The strip mall is a solid vehicle for commercial real estate investment, provided you’re in a part of the country with significant and real job growth. Current figures show that occupancy rates are increasing, with a nationwide vacancy rate of under 8%, and a number of hot markets under 3%. What this means is that you can expect over 90% occupancy rates through most of the urban areas of the country (it’s harder to fill rural strip malls, so be warned), and expect on average about 15% churn (new tenants moving out and being replaced) per year. Over the last year, strip mall rents have risen by between 1 and 6%, depending on the market, outstripping inflation, and making them a prime candidate for a buy-and-hold strategy.
Strip malls are a poor choice for a buy-and-flip real estate investor, so make sure that one fits your overall investment strategy.

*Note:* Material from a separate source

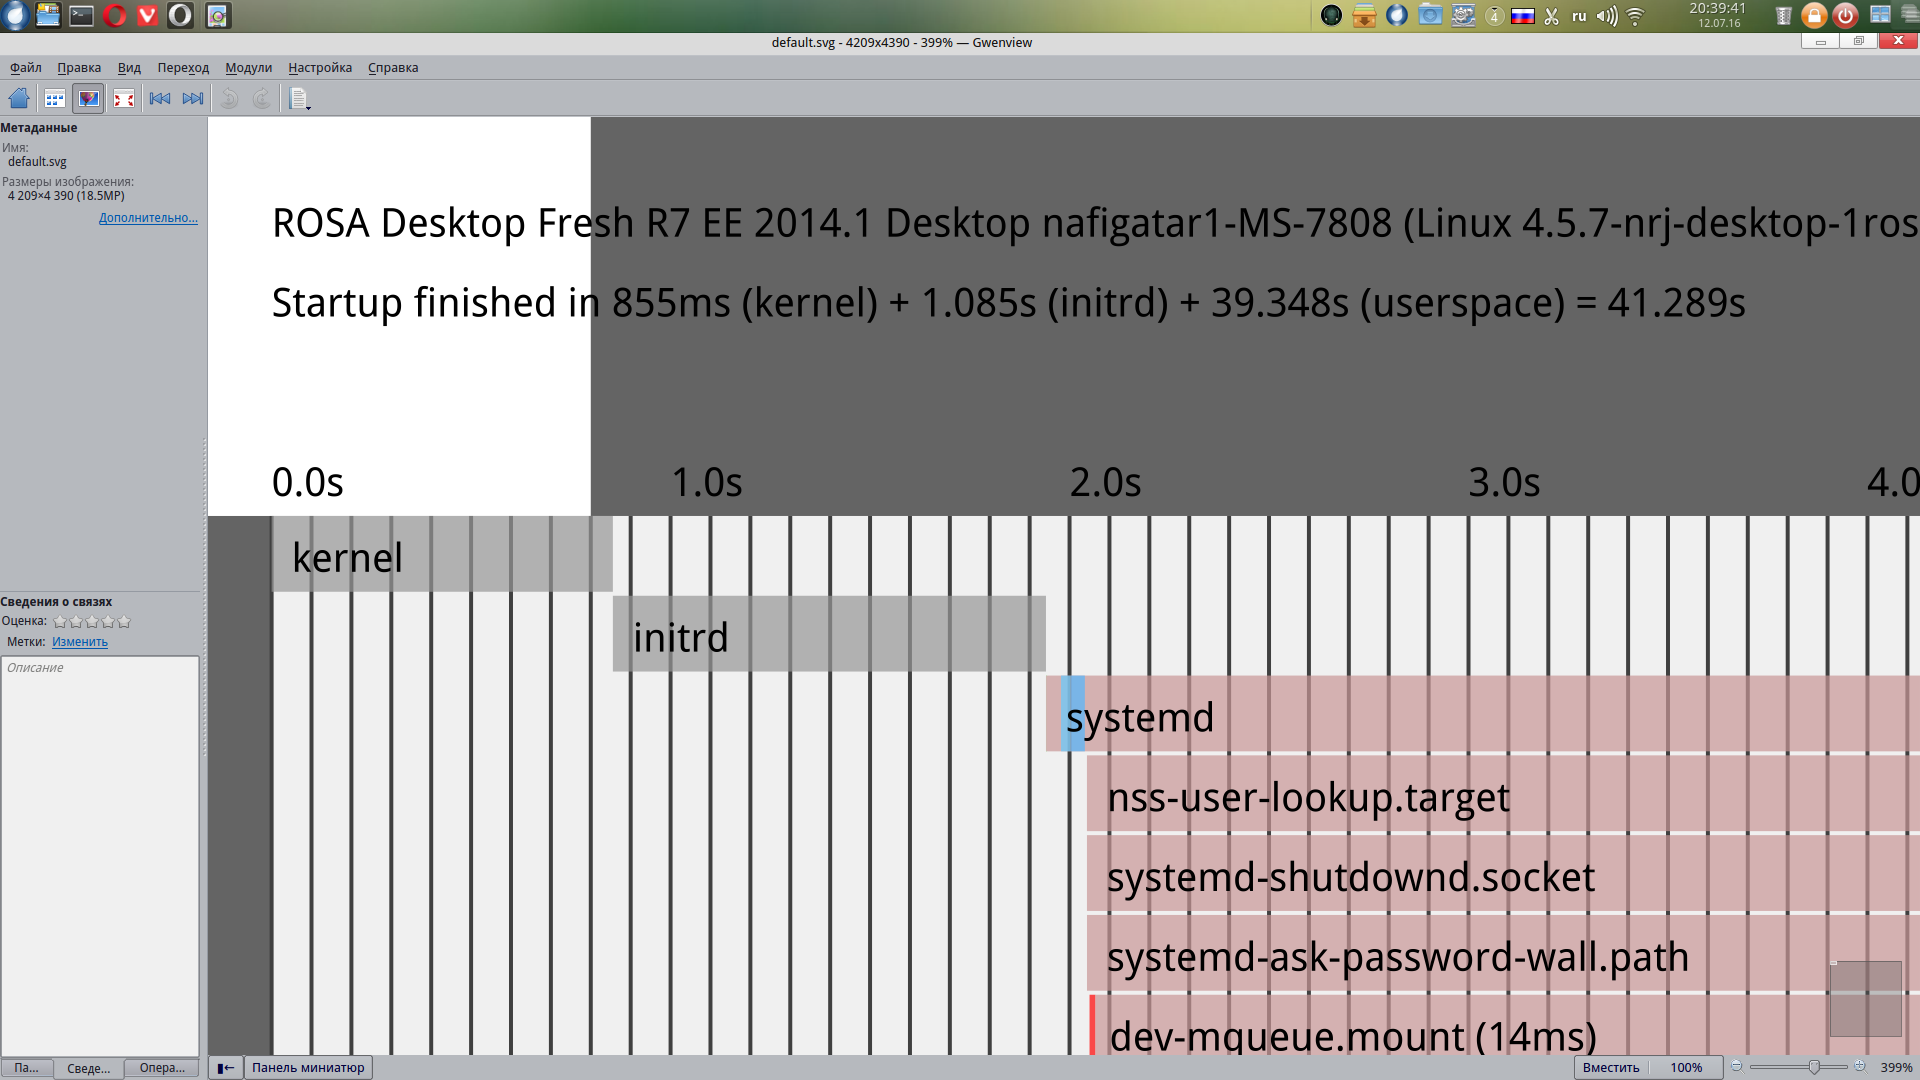
Task: Go to the next image
Action: click(193, 98)
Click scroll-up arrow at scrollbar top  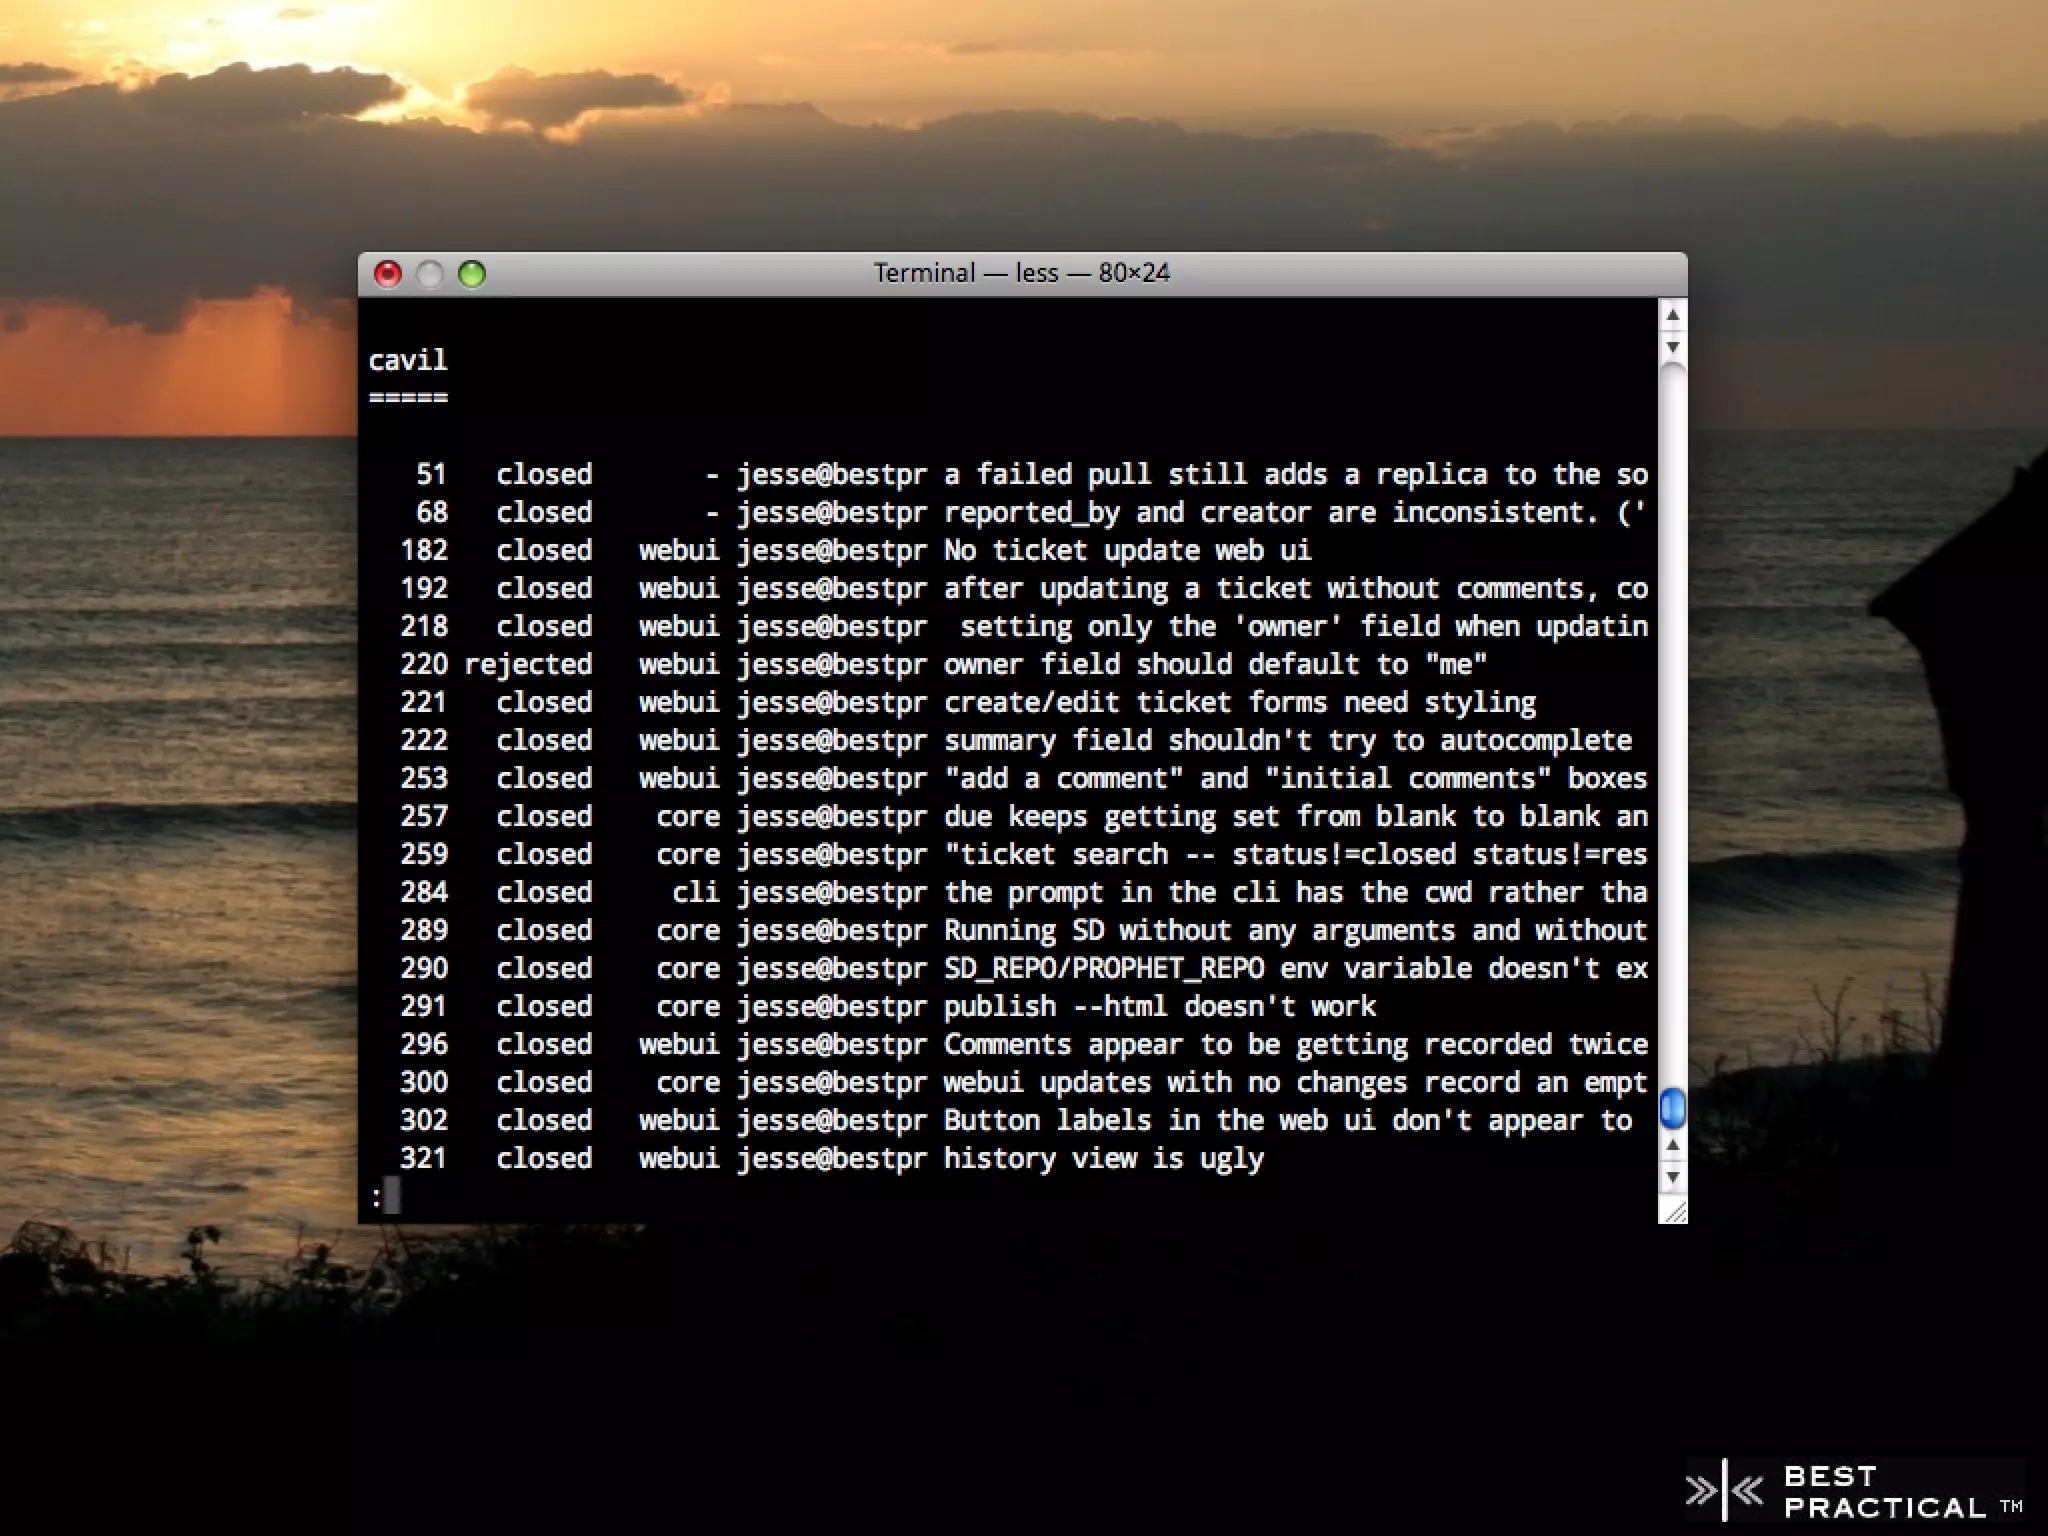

A good strip mall produces a revenue stream that’s fairly even, but won’t give much more than a 5-6% annual rate of return on your investment. Like all rental properties, you are dependent on the cycle of job growth and the local humps and bumps of the economic cycle; make sure that your rental income is generating a significant cash flow even at low levels of occupancy, because economic news and job creation and loss, like the tides, will ebb and flow, and they’re your bread and butter indicator for how to plan with your investment.
Cities that have grown out, rather than up, such as Houston, are good candidates for strip mall ownership. If you’re constructing a new facility rather than buying an existing one, do what you can to drum up clients before the mall is completed; when you know when the doors are open, you’ll want to have at least one or two “anchor” businesses in the mall immediately. (An anchor business is generally a large national chain, usually electronics or clothing driven, depending on the demographic chosen).
Strip mall and shopping center design is a mixture of planning and artistry. Look at your local demographic trends, and consider all your options. One of the newer trends in shopping centers are what are called lifestyle centers. Catering to people who are looking for entertainment options as well as shopping, lifestyle centers offer theaters, restaurants beyond the basic food court, and are laid out with a wider array of parking options are a fast growing trend. Many are more open air, and a number of cities (like Philadelphia and Houston) offer grants for making some of your shopping center into parkland. Focus on who you want to come to your center, and build relationships with businesses that will pull in those customers for you.
Recall that shopping centers are, in today’s hectic world, family centers, and plan appropriately. If you have a suboptimal space (one that’s hard to rent, and every mall has at least one), consider leasing it at cost (or marginally above) to the YMCA or another charitable organization that provides facilities for children with some modicum of supervision. The loyalty you build from harried parents for your other tenants will be greatly appreciated if your mall has a place where children can be sent to play that’s safe and well lit while they go and shop without having to mind them.
Don’t overlook the cultural opportunities for a shopping center; many of the layout arrangements that make for aesthetically pleasing, friendly shopping experiences can also be used for small open air concerts or small theater productions; in addition to pulling more customers into the mall, it’s a point of differentiation that, in a world where over 800 shopping centers, totaling 106 million feet of floor space were opened last year, is critical.
Ultimately, your shopping center is an investment in your community, and an investment you get a solid return on.